Are you just getting started with running as a form of exercise, or to produce a specific health benefit? If so, good for you. Running is an exercise that just about everyone can perform, and it produces better health in a number of ways. You can run at your own speed, and don’t have to compare yourself to others. Beginning runners can benefit from fewer injuries, better performance and a better overall experience when they remember the following tips.

☐ Remember the runner’s rule, “Cotton Is Rotten.” This means no cotton socks or clothes. Stick with “technical fabrics” instead, including nylon, Lycra and polyester.

☐ Practice the “Cinderella rule” when dressing up for a run. Everything should feel “just right”, not too tight, not too loose.

☐ When running outside, imagine it is 15 to 20 degrees hotter than it actually is. This will keep you from overdressing.

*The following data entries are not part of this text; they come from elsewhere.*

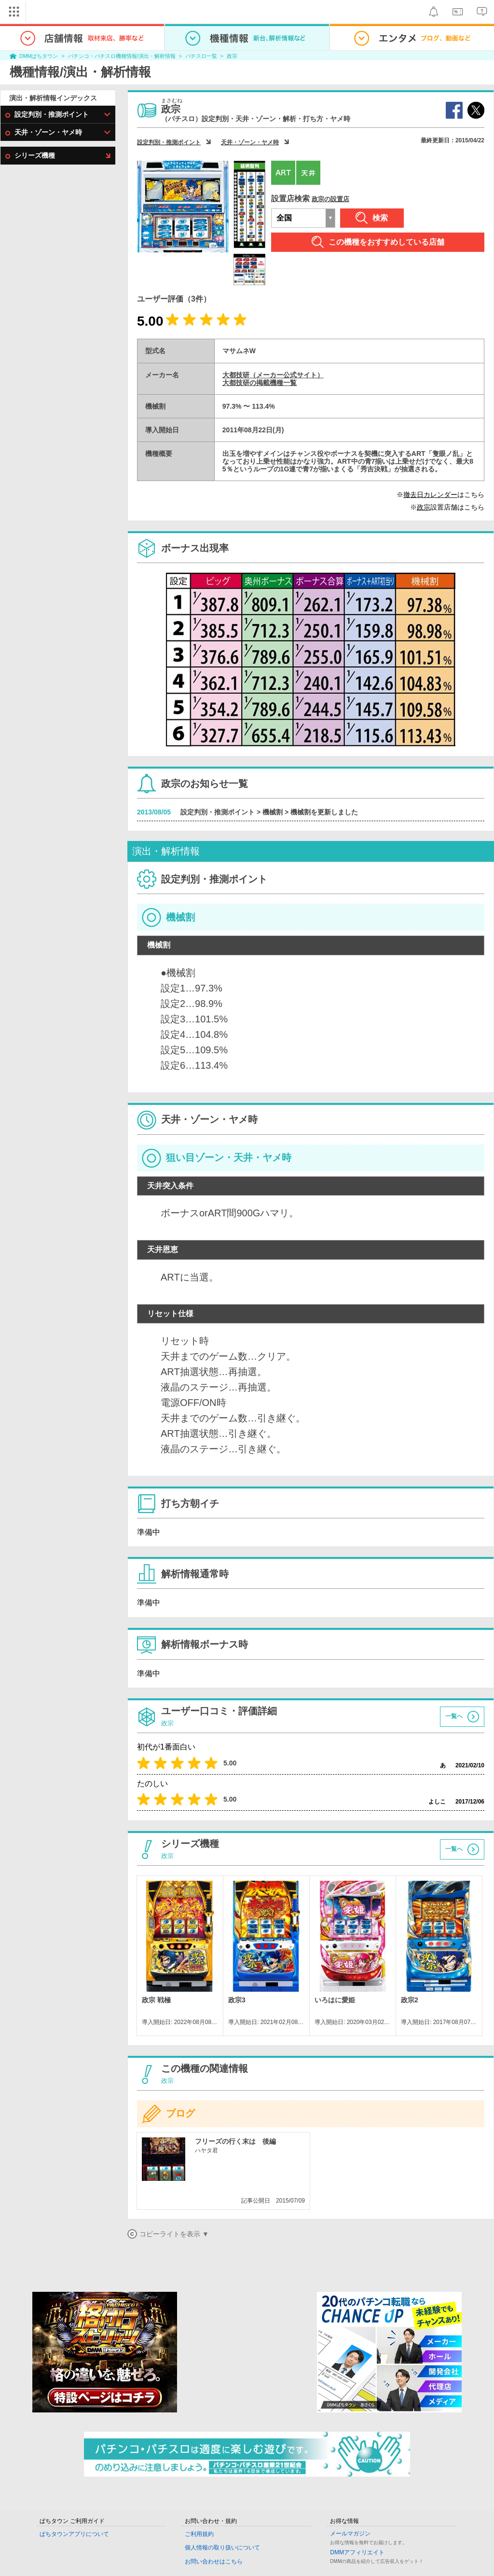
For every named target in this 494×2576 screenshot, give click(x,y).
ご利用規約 (199, 2534)
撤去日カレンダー (430, 494)
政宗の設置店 (330, 199)
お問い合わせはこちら (214, 2561)
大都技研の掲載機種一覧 (259, 382)
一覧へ (454, 1716)
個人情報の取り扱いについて (222, 2547)
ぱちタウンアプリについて (74, 2534)
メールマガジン (350, 2533)
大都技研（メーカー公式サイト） (273, 375)
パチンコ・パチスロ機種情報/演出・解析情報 (122, 56)
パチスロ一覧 (201, 56)
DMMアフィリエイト (357, 2552)
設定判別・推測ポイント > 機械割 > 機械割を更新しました (269, 812)
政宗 (232, 56)
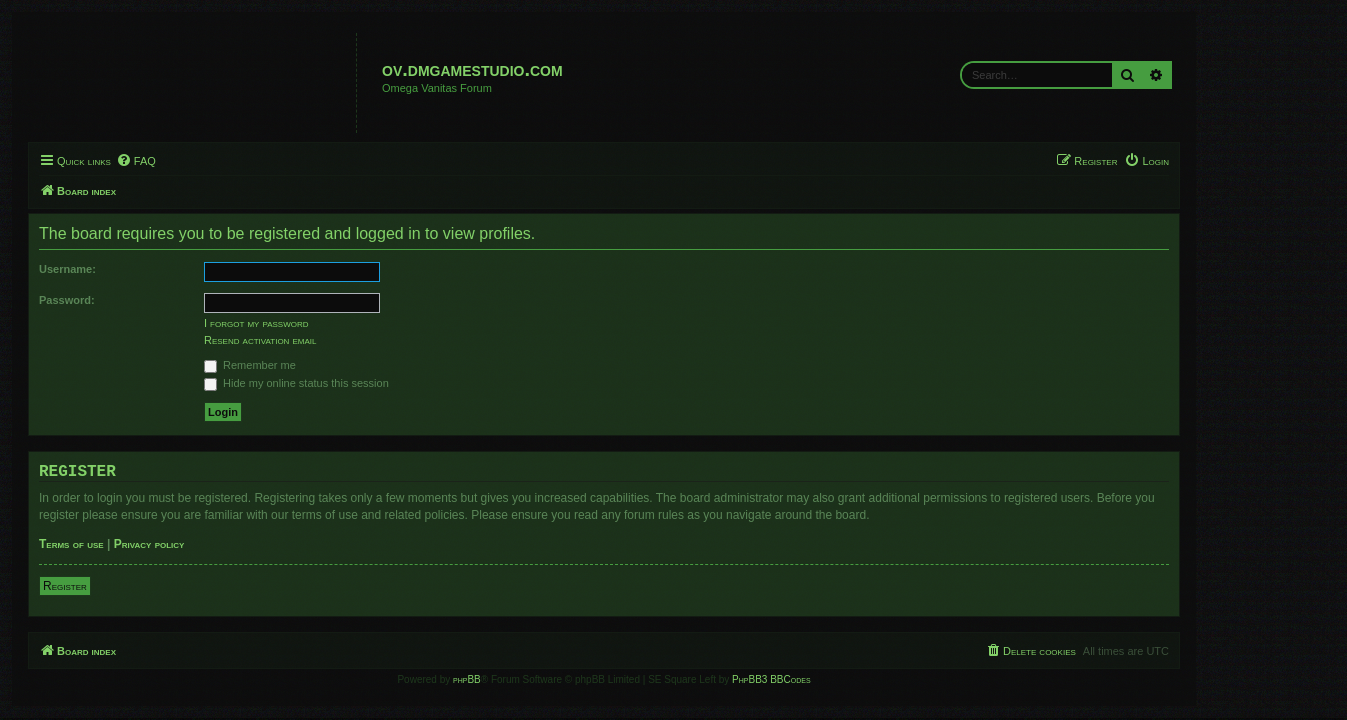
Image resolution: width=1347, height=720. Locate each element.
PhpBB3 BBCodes (841, 679)
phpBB (537, 679)
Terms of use (141, 544)
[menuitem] (205, 161)
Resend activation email (330, 340)
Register (135, 586)
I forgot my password (326, 323)
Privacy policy (218, 544)
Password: (137, 300)
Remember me (320, 365)
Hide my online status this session (366, 383)
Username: (137, 269)
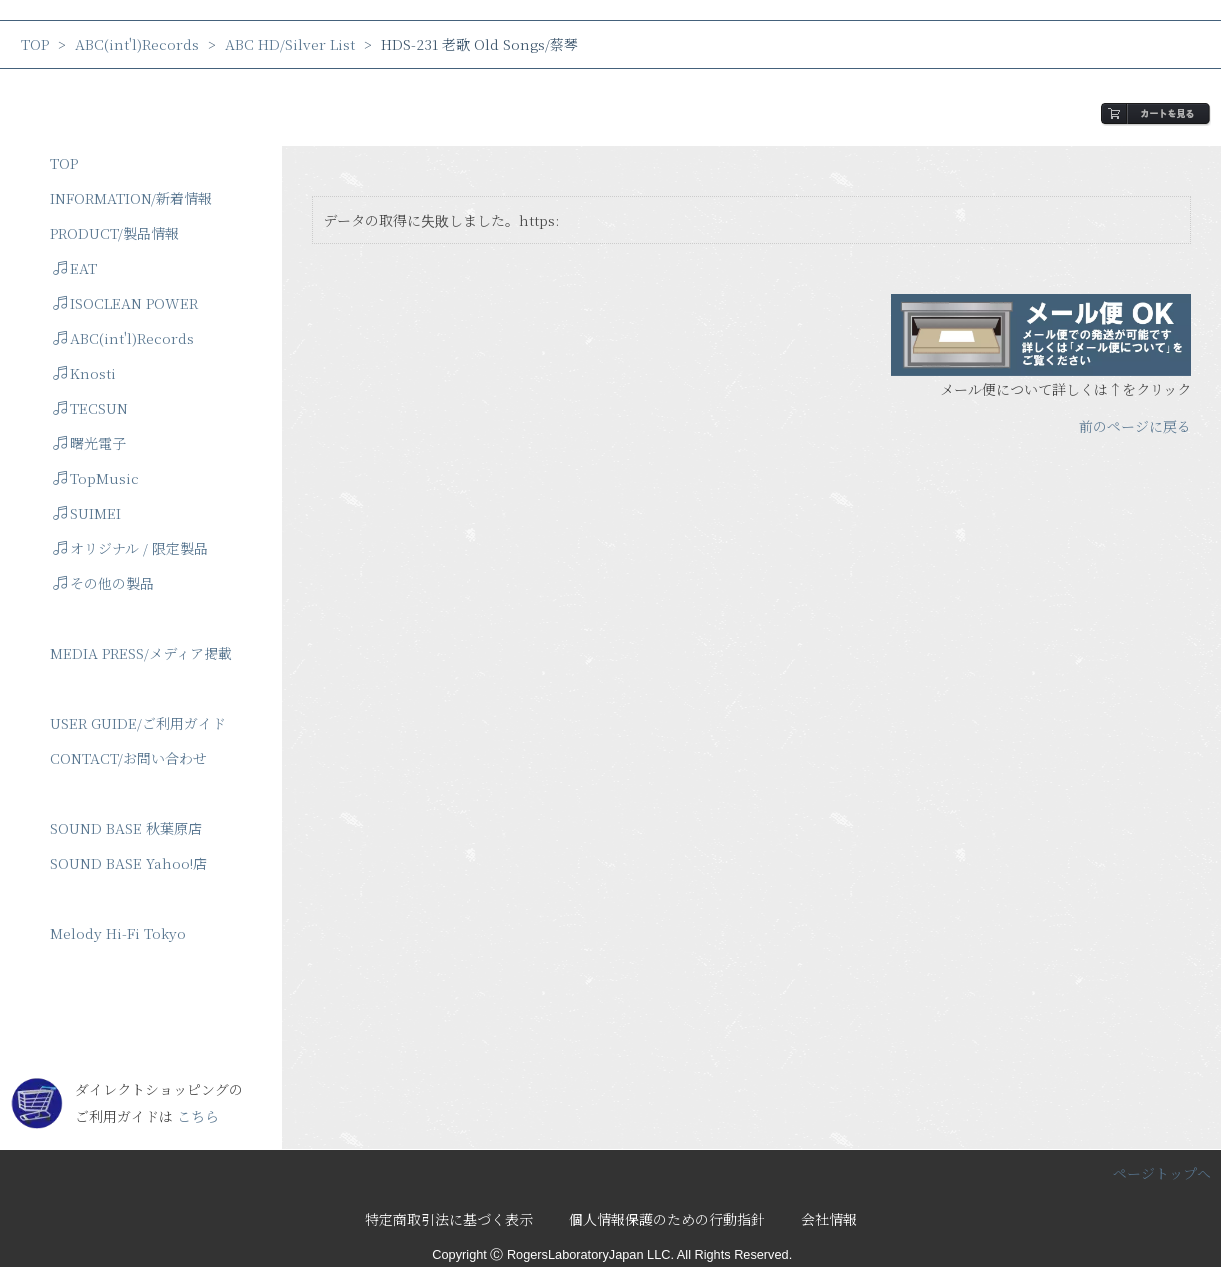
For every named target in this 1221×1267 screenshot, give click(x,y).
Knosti (84, 373)
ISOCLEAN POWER (125, 303)
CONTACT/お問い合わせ (128, 758)
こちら (198, 1116)
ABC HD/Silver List (290, 44)
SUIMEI (87, 513)
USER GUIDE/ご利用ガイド (138, 723)
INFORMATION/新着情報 (131, 198)
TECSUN (90, 408)
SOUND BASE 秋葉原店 (126, 828)
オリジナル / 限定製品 (130, 548)
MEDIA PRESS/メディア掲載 (141, 653)
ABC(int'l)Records (137, 44)
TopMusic (96, 478)
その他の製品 (103, 583)
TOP (35, 44)
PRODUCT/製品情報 (114, 233)
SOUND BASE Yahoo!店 (128, 863)
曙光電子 (89, 443)
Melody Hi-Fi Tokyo (118, 933)
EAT (75, 268)
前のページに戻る (1135, 426)
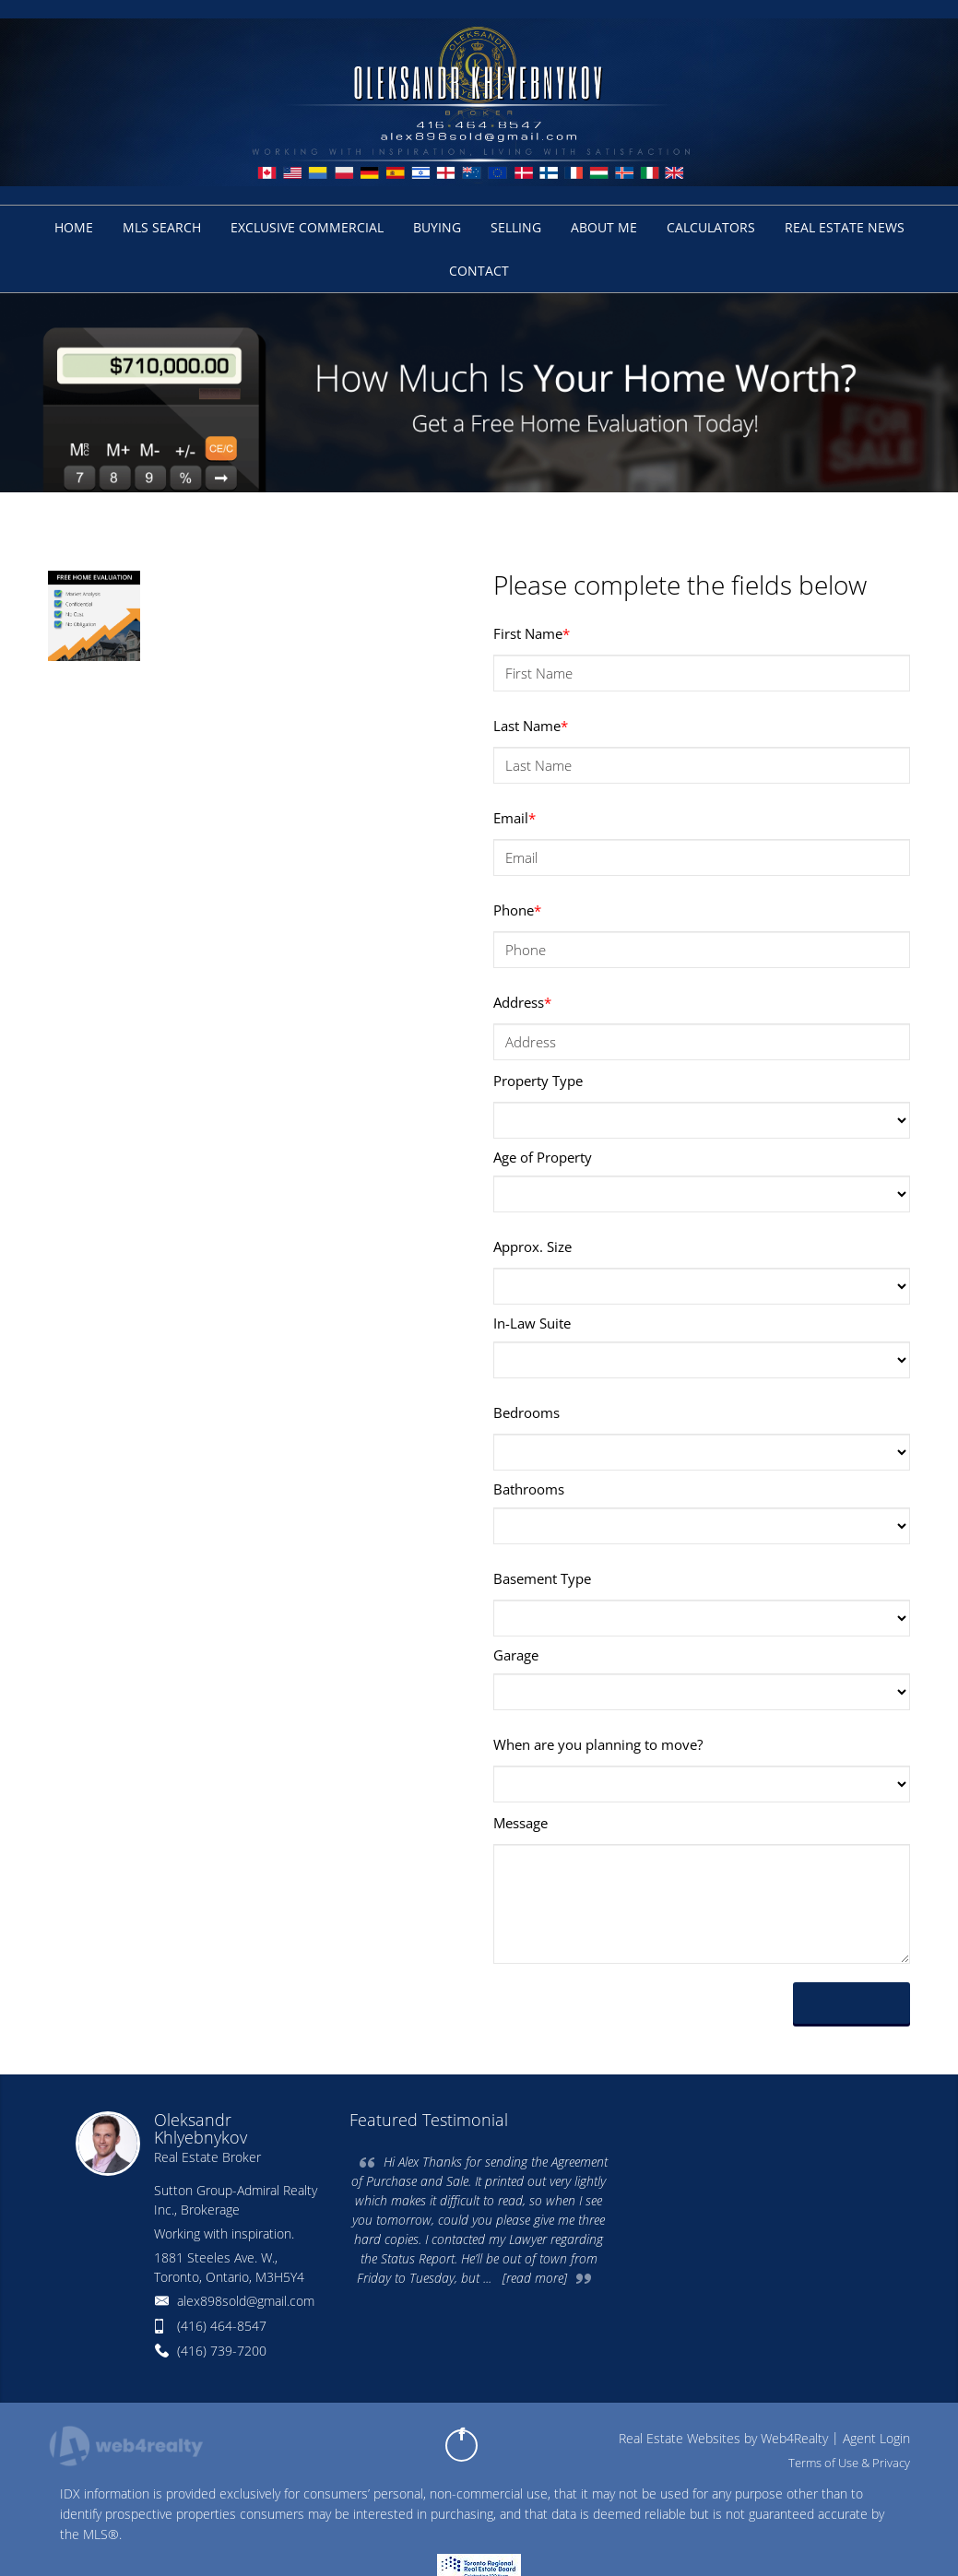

☐ If you are just starting out, don’t “beat yourself up” mentally about your performance. Continue to run regularly, and you will run longer and faster eventually.

☐ Trade in your shoes every 500 miles. Around mile 400 or 450, purchase a new set of shoes and start breaking them in.

☐ Don’t forget the sunscreen. This includes not just lotions to protect against the damage of the sun’s rays, but possibly a hat, sunglasses and long sleeves and pants.

☐ Stay hydrated. If you run in an organized race, hydration will probably be provided. This is not the case when you are training, so get a good water bottle.

☐ Purchase your running shoes in the evening. Your feet swell throughout the day, and are larger in the evening than in the morning. Purchasing running shoes in this way means your shoes will not become too tight when you run, which prevents injuries.

☐ Before a half marathon, marathon or a longer distance run, taper down your distance and frequency. With 21 days to go before race day, gradually run less, for better performance and fewer injuries.

☐ As you run more and more you are going to need more calories and carbohydrates in your diet.

☐ Running a a 5K or 10K race doesn’t necessarily require a lot of hydration, or any eating, during the race.

☐ When running a half marathon or marathon, hydrate first around the 5K mark, and eat something after you have been running for approximately 45 minutes.

☐ Warm up before running by stretching, and cool down after by walking for 10 to 15 minutes.

☐ An ice bath once you return home after a long run is a good way to help your body, and your muscles, cool down and return to normal.

☐ If at all possible, get your race packet before the day of the event.